Don’t push it!!!

America is a big place.

The “land of the free and the home of the brave” was conceived by the founding fathers as a place of equality, idealism and opportunity, a land of plenty, a fresh Utopia where everything would be better, fairer, and, apparently, much, much bigger.

I’m always startled by the sheer bloody scale of things in the United States. The cities are huge, and the distances between them even bigger. Look up from the street in any major city and you can instantly see why skyscrapers are perfectly named. Stand on a dusty country road, and the road itself is often the only indicator that another human being has stood there before you.

Today, with global warming and green issues at the forefront of people’s minds, American cars still dwarf their European, Japanese, and Korean rivals. I rather enjoy renting a pickup truck whenever I’m in Texas, just for the comedy value of driving something that has nearly the same dimensions as my house.

Housing itself tends to dwarf its British equivalent, as land is, at least outside the major centres of population, considerably cheaper, and hotels generally offer much larger and more comfortable rooms than one can expect in Europe.

Even the food is huge. Portions lean towards the comically vast. Rather than offer smaller servings and run the risk of receiving a bad review, most restaurants will offer you a doggy-bag so you can take your, usually still voluminous, leftovers home to sustain you for the next couple of days.

So it’s no surprise then that American opera houses are also somewhat on the large side.

A quick internet search reveals that the daddy is New York’s Metropolitan Opera which has a capacity of 3,800. Chicago Lyric Opera can accommodate 3,563, San Francisco Opera 3,416, Los Angeles Opera 3,197, San Diego Opera 2,927, Seattle Opera 2,900, Houston Grand Opera 2,423, Washington National Opera 2,350, and The Dallas Opera 2,300.

The U.K.’s biggest opera house is English National Opera with a capacity of 2,558, the Royal Opera House having slightly fewer at 2,256.

In Europe, La Scala Milan has a capacity of 2,800, Vienna Staatsoper 2,284 (a misleading figure, as 567 are standing places), Salzburg Festspielhaus 2,179, the Bayerische Staatsoper in Munich 2,100, Bayreuth Festspielhaus 1,925, the Deutsche Oper Berlin 1,885, and the Staatsoper Berlin (in their now not-so-temporary home, the Schiller Theater) 1,396.

These are just some of the more famous houses. Some American colleges have vast auditoria, too. The size gap between American houses and their European counterparts is evident with just a cursory glance at these figures, but the effect of this discrepancy runs deeper.

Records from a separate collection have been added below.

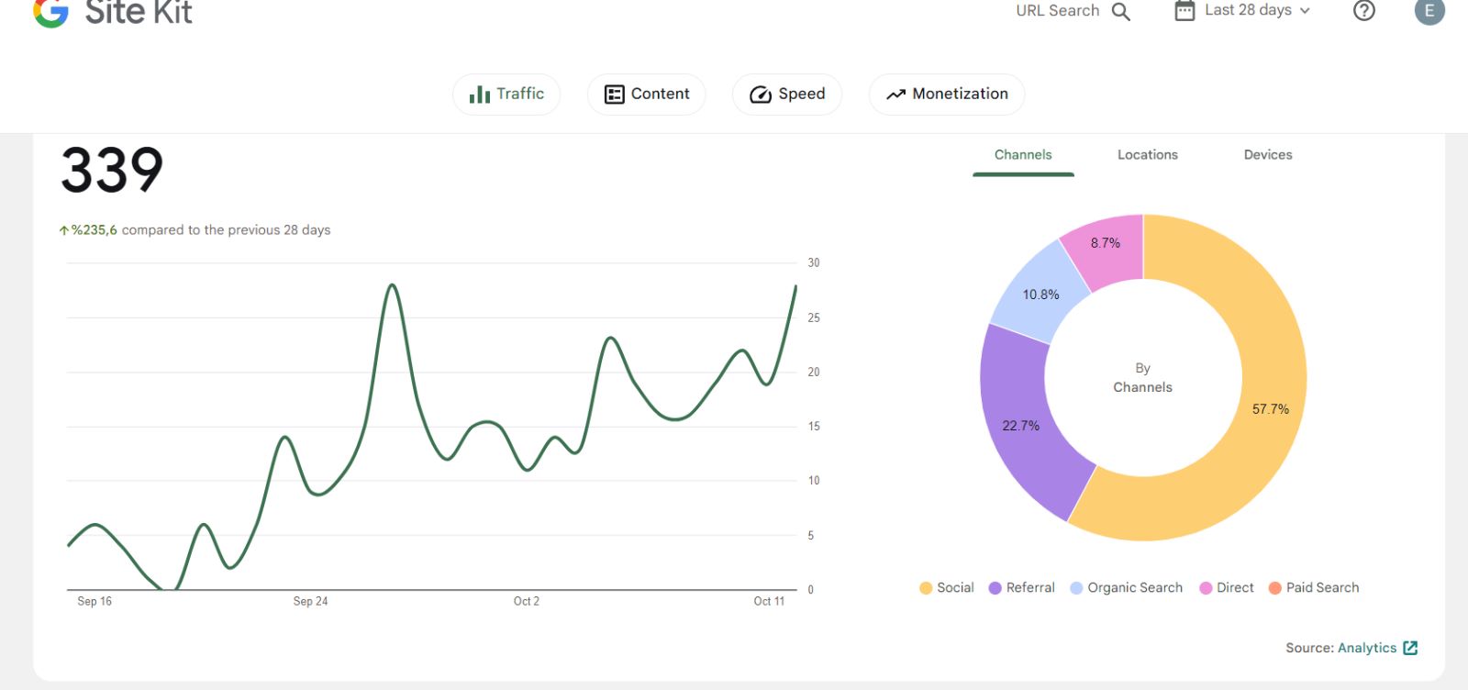Open the external link icon beside Analytics

click(1411, 648)
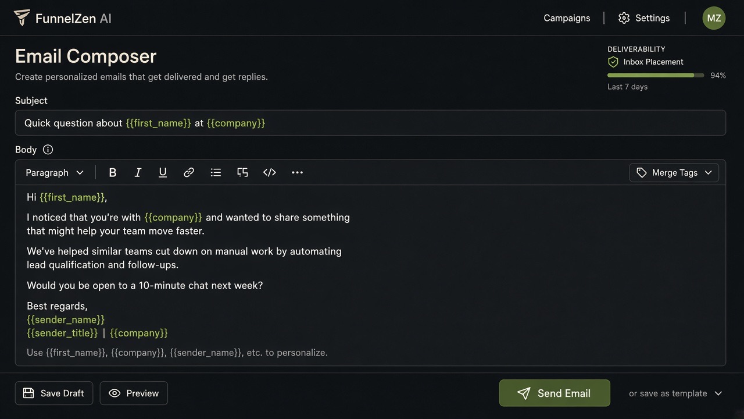Screen dimensions: 744x419
Task: Insert a block quote
Action: [242, 172]
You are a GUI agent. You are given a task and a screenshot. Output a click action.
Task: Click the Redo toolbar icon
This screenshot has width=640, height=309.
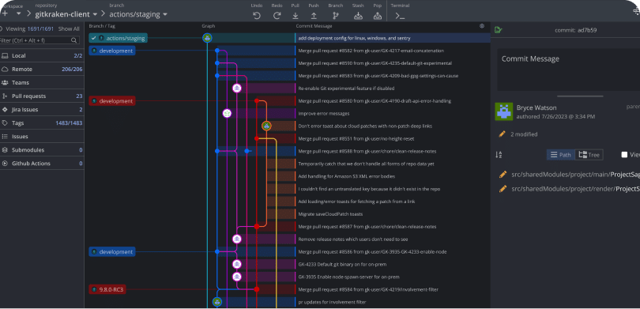click(277, 16)
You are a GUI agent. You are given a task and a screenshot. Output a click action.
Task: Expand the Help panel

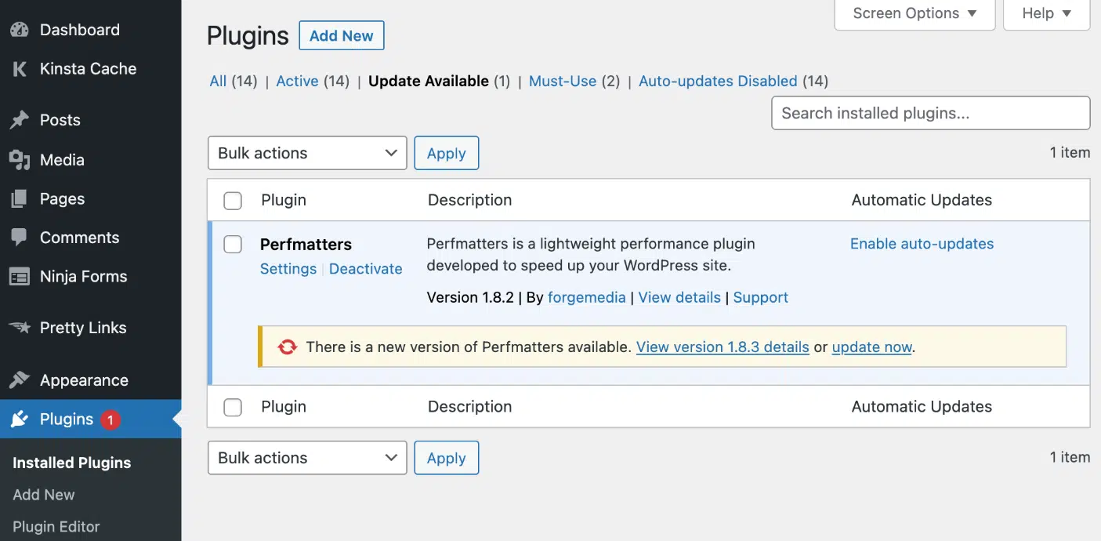pyautogui.click(x=1045, y=13)
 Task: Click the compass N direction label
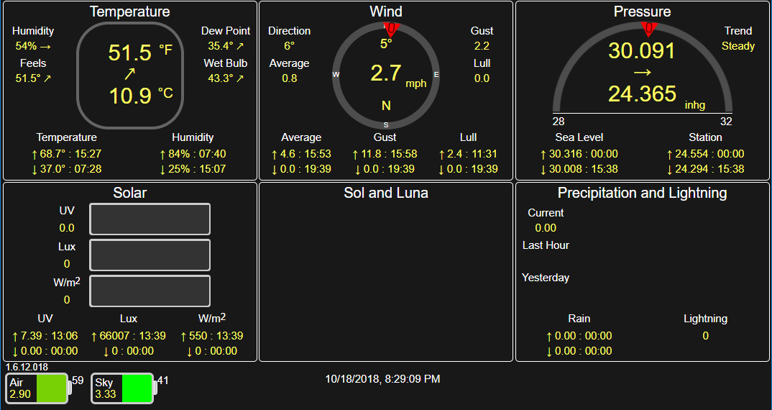coord(386,106)
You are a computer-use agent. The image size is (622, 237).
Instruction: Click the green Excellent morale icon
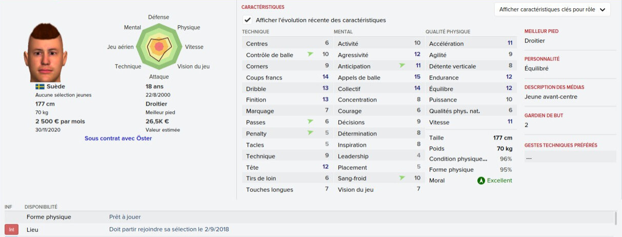click(x=480, y=181)
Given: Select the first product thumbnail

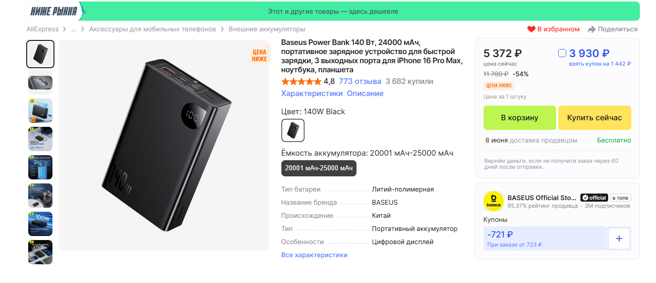Looking at the screenshot, I should click(40, 54).
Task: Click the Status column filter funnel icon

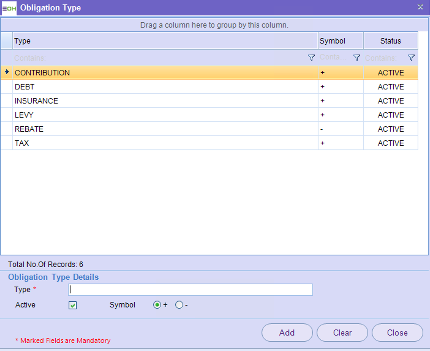Action: pos(411,58)
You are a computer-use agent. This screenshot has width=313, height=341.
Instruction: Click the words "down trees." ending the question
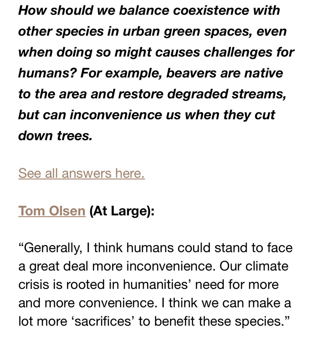coord(56,136)
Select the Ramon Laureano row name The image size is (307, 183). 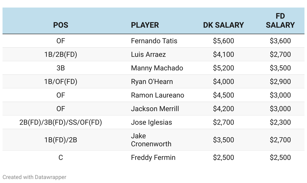pyautogui.click(x=158, y=95)
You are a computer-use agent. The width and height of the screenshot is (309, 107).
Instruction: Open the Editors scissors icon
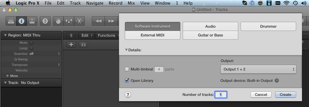point(80,21)
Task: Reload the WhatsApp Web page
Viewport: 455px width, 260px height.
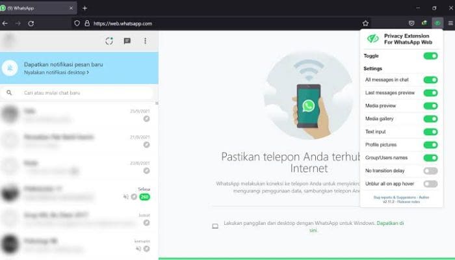Action: (31, 23)
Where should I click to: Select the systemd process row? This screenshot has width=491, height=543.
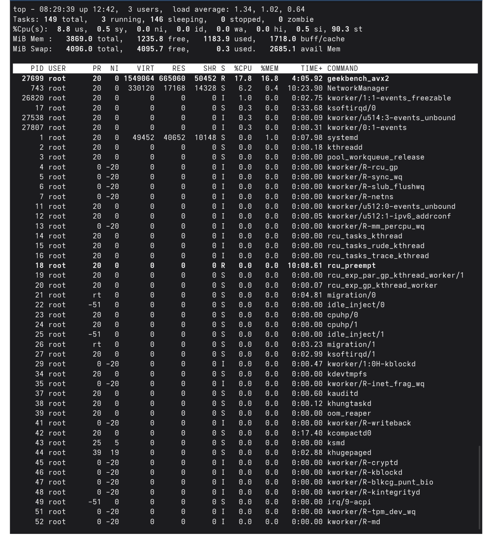click(x=245, y=137)
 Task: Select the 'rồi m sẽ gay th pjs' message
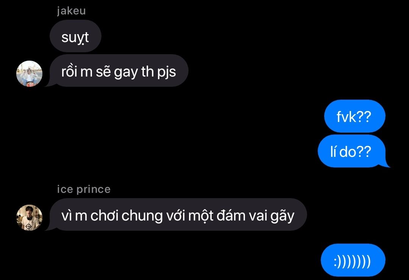(x=119, y=71)
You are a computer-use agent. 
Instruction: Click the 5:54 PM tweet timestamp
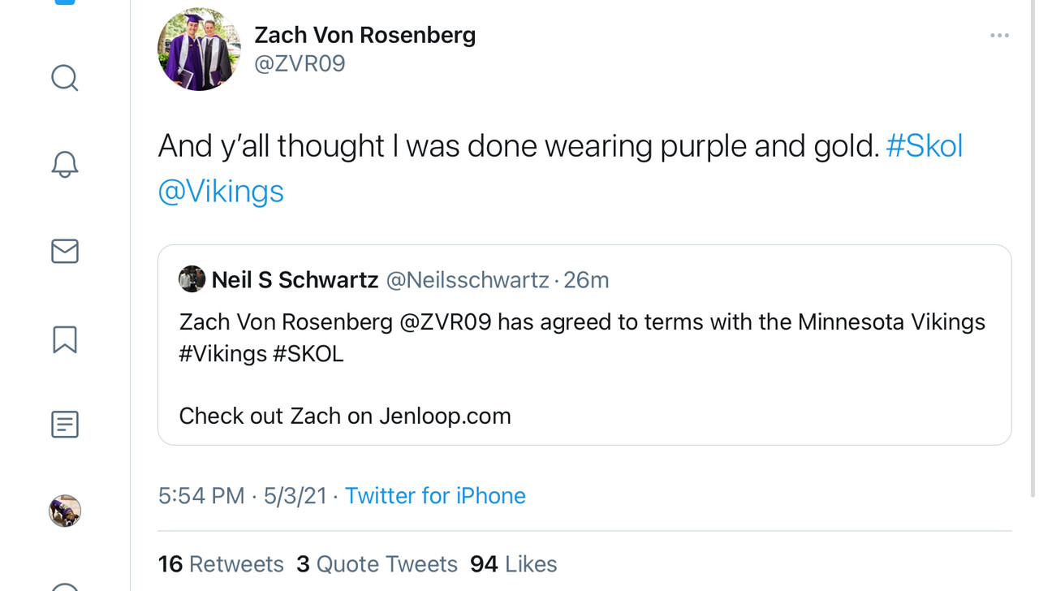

All through their training, American singers are made aware of the size of auditoria they will be expected to perform in, and, thus, it’s no surprise that the American approach to vocal training differs greatly from its British equivalent.

Smaller European theatres allow for, shall we say, a more idiosyncratic approach to technique that simply gets lost in big American venues. Unfocused, knödly, throaty, or “tight” singing simply will not carry in a large auditorium, so American singers are encouraged to “release” their voice.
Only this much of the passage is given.